- Fragmento proporcionado
+++++
Hace cuarenta y cinco años, creímos los españoles haber descubierto la piedra filosofal de la res pública. El Estado de las Autonomías. No es que naciera perfecto, porque en aras de la conciliación se reconocieron comunidades históricas allí donde, en realidad, no había sino deseo de no molestar lo que se venía a denominar las inquietudes identitarias. Suponíase entonces que era algo transitorio, porque no tenía lógica alguna una discriminiación positiva amparada en la residencia en una tierra u otra de España. Eran tiempos en que nos creíamos las dos grandes expresiones que toda duda sanaban: la vertebración y el reequilibrio territorial.
+++++
- Información proporcionada
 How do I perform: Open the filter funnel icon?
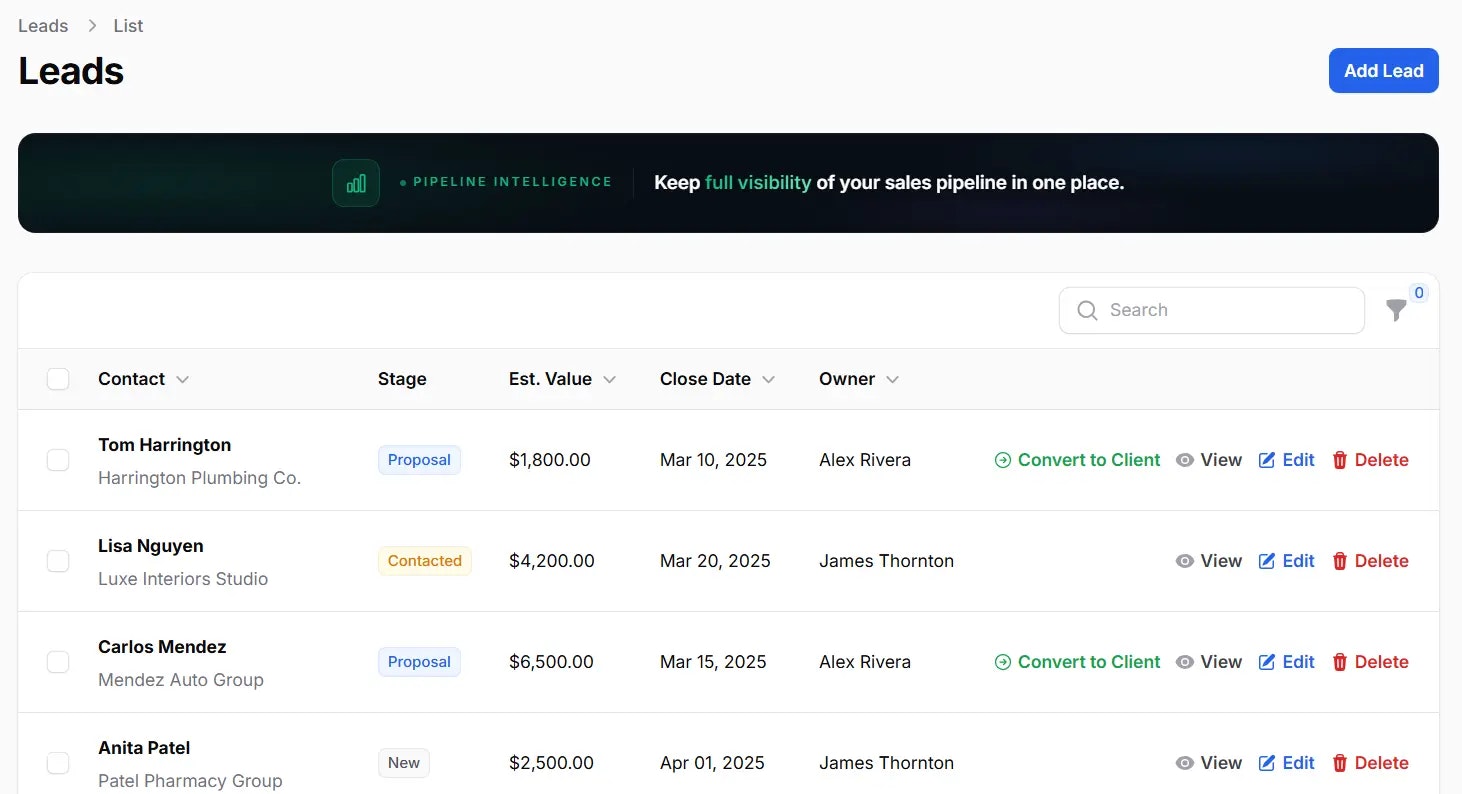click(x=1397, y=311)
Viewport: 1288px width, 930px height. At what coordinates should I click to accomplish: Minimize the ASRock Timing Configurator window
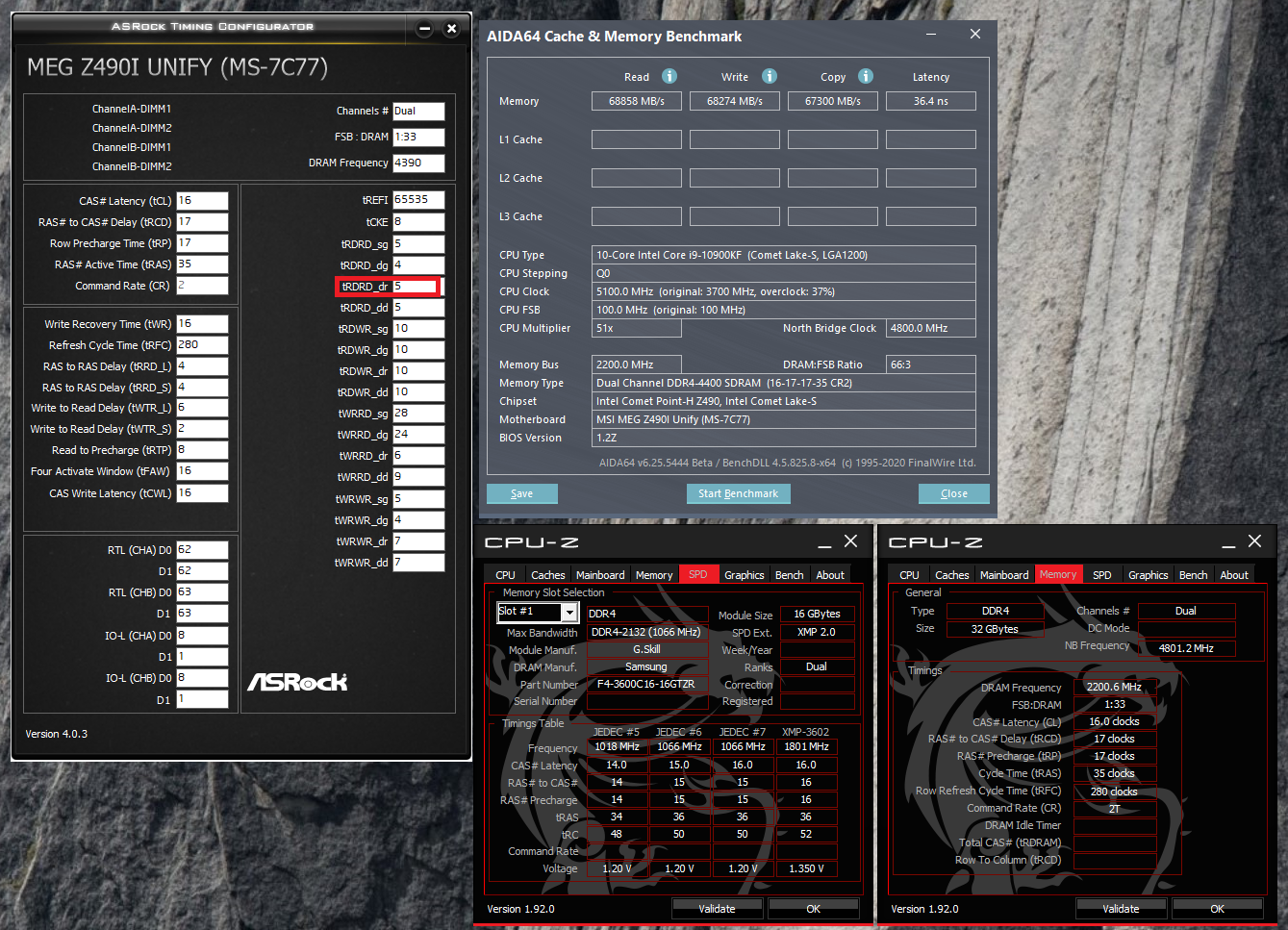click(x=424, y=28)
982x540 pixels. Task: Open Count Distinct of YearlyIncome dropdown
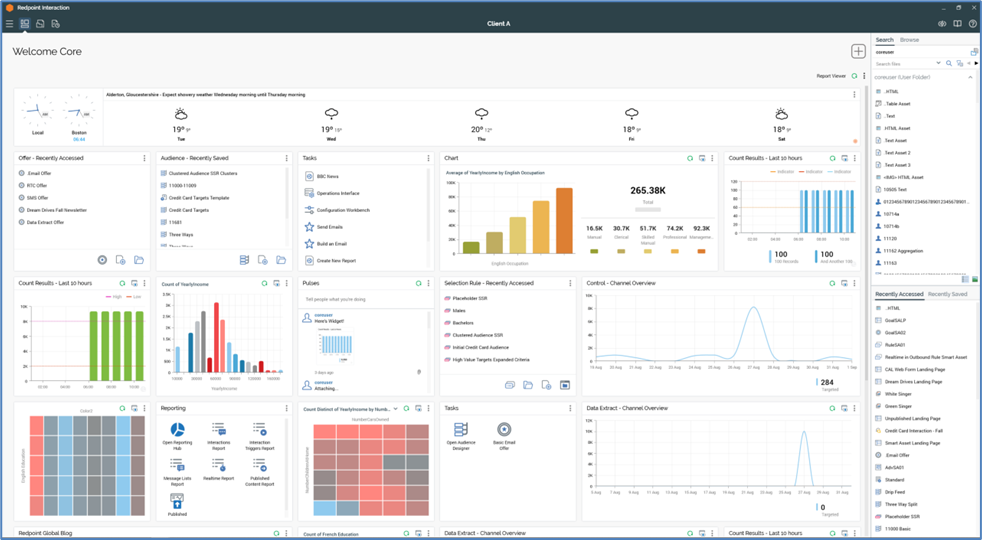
+++++
Según el fragmento proporcionado, ¿cuáles eran las dos grandes expresiones que, en aquellos tiempos, se creía que sanaban toda duda?

La vertebración y el reequilibrio territorial.